Return to the asphalt road as far as the last bend and then take the road (signposted) towards Valliera and Narbona (l’Arbona in Provençal).
Soon afterwards, at the crossroads, we leave the road to Valliera and instead take the trail to the left which cuts across the sides of the steep slopes of the Narbona valley.
During the first stretches of the climb, on the right we can see a curious stone massif that was used as a “resting place for the dead”: in winter, the deceased were kept in the haylofts in the village and only taken to Colletto cemetery when the snow no longer posed problems.
The trail continues and reaches the scenic Narbona wayside shrine on a hillock offering marvellous views of Campomolino below us and the sharp Rocca Cucuja (2144 m).
Moving around rough, rocky outcrops, the mule track continues at a safe distance from the valley bottom, with slight up and downs between birch and ash trees as well as some junipers. To the right, we can see the Rocche la Bercia much higher up; we will pass close by it on the return trip. Crossing numerous small side streams along the way, we reach the crossroads with the path coming up from Campomolino.
Further on, we reach to a stone building named Il Tech (1406 m).
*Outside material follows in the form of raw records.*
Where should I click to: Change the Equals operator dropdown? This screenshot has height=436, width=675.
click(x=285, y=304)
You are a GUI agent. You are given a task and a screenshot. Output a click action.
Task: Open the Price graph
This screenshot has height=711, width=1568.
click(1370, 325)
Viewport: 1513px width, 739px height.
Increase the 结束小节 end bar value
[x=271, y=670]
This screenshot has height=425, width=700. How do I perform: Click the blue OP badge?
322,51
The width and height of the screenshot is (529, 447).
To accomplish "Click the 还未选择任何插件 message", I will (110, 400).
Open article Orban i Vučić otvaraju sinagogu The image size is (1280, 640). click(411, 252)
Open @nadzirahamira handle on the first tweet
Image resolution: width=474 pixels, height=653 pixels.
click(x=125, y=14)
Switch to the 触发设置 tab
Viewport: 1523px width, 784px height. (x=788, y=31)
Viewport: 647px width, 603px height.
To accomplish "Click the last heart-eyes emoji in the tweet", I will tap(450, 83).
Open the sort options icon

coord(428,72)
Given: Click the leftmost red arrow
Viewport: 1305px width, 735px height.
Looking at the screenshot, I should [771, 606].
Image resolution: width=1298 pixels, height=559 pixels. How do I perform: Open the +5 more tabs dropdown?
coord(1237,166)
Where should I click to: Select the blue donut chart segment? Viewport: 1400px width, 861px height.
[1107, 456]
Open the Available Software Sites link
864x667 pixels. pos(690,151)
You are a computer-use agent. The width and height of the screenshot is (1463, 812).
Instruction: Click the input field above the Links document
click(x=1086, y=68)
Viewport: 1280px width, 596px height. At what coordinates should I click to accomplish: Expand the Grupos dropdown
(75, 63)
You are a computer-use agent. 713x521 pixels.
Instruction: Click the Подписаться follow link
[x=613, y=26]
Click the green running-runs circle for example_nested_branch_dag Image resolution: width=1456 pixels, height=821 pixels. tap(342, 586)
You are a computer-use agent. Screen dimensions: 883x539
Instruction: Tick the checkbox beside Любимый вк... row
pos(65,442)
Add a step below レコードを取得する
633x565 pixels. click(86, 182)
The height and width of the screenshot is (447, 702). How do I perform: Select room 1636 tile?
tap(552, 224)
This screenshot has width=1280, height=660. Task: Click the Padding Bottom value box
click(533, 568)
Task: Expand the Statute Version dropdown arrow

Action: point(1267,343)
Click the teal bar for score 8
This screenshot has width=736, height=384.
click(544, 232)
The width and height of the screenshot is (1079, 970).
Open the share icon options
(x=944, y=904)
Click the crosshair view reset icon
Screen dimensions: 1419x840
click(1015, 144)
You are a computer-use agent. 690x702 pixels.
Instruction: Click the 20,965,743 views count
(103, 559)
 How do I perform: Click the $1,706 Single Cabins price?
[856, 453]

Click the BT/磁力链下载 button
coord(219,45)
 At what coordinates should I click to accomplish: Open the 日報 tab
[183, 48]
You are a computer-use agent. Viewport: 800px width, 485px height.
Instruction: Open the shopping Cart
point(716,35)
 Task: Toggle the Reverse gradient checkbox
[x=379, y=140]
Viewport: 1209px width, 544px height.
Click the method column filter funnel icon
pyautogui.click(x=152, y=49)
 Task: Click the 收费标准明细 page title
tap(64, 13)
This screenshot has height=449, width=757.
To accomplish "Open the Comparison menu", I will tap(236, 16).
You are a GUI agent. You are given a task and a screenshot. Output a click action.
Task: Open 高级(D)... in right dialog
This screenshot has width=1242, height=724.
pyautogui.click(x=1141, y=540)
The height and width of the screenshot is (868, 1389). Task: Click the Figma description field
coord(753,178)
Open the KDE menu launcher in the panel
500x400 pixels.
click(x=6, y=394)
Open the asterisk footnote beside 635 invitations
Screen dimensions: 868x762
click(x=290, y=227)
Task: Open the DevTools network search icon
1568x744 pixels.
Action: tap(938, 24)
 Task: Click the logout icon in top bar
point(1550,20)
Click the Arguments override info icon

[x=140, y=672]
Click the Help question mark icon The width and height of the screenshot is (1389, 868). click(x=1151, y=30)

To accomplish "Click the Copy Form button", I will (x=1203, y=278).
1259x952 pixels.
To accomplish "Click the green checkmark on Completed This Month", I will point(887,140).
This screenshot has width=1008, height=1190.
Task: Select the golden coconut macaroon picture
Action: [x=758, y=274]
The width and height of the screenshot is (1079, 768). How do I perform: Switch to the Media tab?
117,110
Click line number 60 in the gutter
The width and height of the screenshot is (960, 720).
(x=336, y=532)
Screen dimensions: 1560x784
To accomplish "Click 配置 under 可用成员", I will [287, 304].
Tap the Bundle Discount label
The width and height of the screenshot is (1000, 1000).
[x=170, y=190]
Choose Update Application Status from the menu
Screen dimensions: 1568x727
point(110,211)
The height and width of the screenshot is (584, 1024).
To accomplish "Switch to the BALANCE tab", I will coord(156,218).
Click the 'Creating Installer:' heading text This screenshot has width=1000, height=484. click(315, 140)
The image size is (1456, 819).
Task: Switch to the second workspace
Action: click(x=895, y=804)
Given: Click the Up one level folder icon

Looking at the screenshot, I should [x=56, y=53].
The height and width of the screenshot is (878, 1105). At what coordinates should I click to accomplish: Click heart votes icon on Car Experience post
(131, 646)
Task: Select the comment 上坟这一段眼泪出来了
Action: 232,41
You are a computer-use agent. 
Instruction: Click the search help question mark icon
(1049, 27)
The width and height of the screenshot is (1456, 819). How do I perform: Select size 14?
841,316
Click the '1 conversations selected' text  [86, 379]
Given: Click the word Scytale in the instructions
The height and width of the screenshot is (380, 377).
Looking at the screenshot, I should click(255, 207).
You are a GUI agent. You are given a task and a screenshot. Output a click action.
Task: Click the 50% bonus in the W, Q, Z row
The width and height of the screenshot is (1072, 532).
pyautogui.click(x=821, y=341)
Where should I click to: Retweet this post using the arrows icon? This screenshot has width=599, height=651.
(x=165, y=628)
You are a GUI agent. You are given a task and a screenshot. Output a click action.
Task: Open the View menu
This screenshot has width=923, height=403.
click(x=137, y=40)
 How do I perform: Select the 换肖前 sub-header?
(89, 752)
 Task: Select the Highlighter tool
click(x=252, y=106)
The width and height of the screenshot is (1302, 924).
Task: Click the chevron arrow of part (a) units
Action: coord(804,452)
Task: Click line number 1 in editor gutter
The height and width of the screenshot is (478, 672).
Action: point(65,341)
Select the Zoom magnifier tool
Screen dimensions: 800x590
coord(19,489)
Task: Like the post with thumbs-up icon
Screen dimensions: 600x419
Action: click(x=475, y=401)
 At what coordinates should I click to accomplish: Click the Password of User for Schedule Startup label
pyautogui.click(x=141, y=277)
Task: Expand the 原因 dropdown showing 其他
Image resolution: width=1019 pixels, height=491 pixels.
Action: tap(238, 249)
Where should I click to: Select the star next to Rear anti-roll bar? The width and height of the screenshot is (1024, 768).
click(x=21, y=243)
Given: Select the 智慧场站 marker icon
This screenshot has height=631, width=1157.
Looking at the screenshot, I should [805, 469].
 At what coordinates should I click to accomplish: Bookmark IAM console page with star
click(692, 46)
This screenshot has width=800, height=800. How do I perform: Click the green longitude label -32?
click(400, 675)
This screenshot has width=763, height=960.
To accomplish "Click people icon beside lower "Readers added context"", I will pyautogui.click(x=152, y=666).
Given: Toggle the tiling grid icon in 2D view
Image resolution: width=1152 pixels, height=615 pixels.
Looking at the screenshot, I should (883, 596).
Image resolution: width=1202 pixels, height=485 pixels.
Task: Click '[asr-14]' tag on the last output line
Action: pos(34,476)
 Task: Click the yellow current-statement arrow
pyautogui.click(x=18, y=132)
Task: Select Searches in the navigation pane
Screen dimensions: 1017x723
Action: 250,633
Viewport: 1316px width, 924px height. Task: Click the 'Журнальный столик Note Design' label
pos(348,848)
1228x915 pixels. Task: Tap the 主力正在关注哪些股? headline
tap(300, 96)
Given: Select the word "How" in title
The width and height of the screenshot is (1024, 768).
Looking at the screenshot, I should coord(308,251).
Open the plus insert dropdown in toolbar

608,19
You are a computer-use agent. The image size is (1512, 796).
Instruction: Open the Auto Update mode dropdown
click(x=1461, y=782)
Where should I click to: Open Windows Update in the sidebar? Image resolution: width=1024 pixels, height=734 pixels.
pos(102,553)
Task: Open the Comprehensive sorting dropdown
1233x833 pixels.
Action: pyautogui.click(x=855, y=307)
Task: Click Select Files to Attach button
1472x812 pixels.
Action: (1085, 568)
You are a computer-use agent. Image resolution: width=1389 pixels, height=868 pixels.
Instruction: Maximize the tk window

Not far after, we cross a torrent that collects its water from a narrow mountain valley higher up and then climb in a zig-zag fashion towards a long avenue of ash trees leading us into the hamlet of Narbona (1495 m).
This hamlet was inhabited until the 1950s but is now in a state of utter neglect and abandon. Making our way through the rubble of the old houses and after passing the chapel of the Madonna della Neve where prayer benches are still present, while paying close attention to possible instability, we wander among the many old houses that have already collapsed or are about to do so. Some of these homes still have old furniture, bed headboards, knick-knacks and much else besides.
The efforts of many volunteers ensured that a part of all this was saved in 2013 and taken, with the help of a helicopter, to the Campomolino Ethnographic Museum, where the mountain environment of Narbona was re-created. Many other items have been looted.
Nevertheless, it seems all but impossible that so many people (at least 120 inhabitants before it was abandoned) lived in such an isolated and impervious location so far from everything else. The hamlet cascades down a steep bank and in winter is hidden from the sun, since it passes behind the peak of Mount Crosetta (2194 m).
Leaving Narbona and the path climbing to the left to the top of Crosetta and Mount Tibert, we continue the journey along the trail above the village continuing in the direction of the Grange Coubertrand (1614 m). Taking a slight climb, we reach them after skirting a ridge where the scenic point of the same name is located.
We follow the fairly new gravel road from Grange Coubertrand that climbs constantly but moderately, cutting over the western slope of the steep Balòu Ridge.
After the ridge, take the trail towards Rocche la Bercia and Colle la Bastia (1690 m, the highest point of the itinerary). We then begin the descent leading to the exquisite and sunny hamlet of Batuira (1612 m, fountain).
We continue the hairpin descent towards Valliera, without actually reaching this hamlet. We take a right turn at the crossroads and, shortly after, left towards Campofei (direct route). The road winds along the sunny mountainside, leaving us to admire the restored hamlet of Valliera in the distance nestled splendidly on its ridge.
We pass close by a wayside shrine as we approach the next hamlet – Campofei (1429 m) – which in recent years has seen some excellent restoration work. Following stone steps from the church square descending into the valley, a little below we keep left to return to Colletto along the trail.
During the steep descent into the ash wood, we pass close by a number of old stone houses (l’Arbre). Crossing a torrent over a bridge, we reach the wayside shrine of the Sacred Heart. We pass by the path branching off to the right and arrive shortly afterwards among the houses in Colletto, where it is well worth ending this trek by strolling through its characteristic alleys.